Thursday, November 10, 2011

Penn State Trustees Sacks Paterno; President In Wake of Sandusky Sex Scandal

Football coach Joe Paterno and the Penn State President Graham Spanier were fired effective immediately by the Board of Trustees of Penn State University last night. It's about a decade overdue based on the facts and circumstances of the case released to date.

Penn State students rioted, overturning a news van and causing miscellaneous damage in the process. Why? That's how you support Coach Paterno, who didn't do enough to stop an alleged child predator and molestor who was his coach for years? Sorry, but Paterno made this mess by not doing the right thing morally or ethically. Moreover, think about what Paterno didn't do and admitted was his greatest regret - not standing up for the kids who were abused.

And I'm sorry, but the university sacking the president and Paterno is insufficient. Those who were sacking should themselves be sacked (to turn to Monty Python). There should have been a complete housecleaning of all those related to the Sandusky incidents.

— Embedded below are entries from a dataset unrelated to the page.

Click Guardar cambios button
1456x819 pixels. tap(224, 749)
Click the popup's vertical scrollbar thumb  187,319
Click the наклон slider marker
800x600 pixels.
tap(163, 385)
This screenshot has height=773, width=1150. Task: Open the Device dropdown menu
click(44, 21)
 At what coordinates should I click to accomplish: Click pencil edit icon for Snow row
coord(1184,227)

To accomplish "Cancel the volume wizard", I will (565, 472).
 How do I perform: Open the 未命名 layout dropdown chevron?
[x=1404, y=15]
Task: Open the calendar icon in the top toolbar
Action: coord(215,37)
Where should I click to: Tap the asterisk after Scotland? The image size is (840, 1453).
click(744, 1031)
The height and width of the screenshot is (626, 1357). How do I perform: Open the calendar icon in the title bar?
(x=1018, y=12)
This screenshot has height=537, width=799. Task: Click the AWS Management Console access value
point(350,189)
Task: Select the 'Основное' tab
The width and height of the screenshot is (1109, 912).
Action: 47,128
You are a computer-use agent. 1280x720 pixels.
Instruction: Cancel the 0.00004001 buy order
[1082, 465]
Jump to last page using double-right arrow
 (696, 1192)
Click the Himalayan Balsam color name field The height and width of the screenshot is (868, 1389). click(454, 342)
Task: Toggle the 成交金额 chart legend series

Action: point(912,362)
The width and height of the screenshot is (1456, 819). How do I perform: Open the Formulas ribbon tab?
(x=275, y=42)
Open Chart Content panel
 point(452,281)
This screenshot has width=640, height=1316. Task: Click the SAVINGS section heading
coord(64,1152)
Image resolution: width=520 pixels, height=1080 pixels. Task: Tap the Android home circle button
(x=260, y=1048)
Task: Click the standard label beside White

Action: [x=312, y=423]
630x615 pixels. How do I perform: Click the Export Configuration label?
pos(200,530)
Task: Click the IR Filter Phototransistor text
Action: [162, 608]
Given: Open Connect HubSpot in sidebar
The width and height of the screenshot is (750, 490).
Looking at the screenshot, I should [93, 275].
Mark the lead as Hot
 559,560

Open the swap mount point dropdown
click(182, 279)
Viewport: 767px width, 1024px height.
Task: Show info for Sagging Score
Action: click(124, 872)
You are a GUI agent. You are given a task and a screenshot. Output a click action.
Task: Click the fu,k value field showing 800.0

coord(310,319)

Try reading through the grand jury report. If the students on campus had bothered to read what the grand jury had determined, they would have taken a completely different tact.

Moreover, it appears that the university didn't even bother to inform Paterno personally - instead delivering him a letter informing him of the firing (just hours after Paterno said that he would be resigning at the end of the season in hopes of avoiding this kind of ignominious end). That's bad form on the university if true, but par for the course for the university that has botched pretty much every aspect of this case from the moment it was informed of the potential abuse.

According to CNNSI, this scandal will cost the university millions. I think it will do a whole lot more than that. The football program, which was one of the biggest revenue sources for the university (and one of the largest in the nation), will cease to exist in the form that it did during Paterno's tenure. That's a huge revenue hit, which will affect every aspect of school operations.

$52+ million in revenue after expenses. Every year. Expect no more bowl appearances, players will look elsewhere for football programs that aren't tainted by scandal, and other athletic programs in the school will be adversely affected as well since the funds from the football program helped support lesser sports as well.

It will affect the endowment, and it will mean that school boosters and alumni will not give as they did prior to the scandal.

The scandal may not be a fatal blow, but it will be a crippling blow to the university and its national standing and reputation.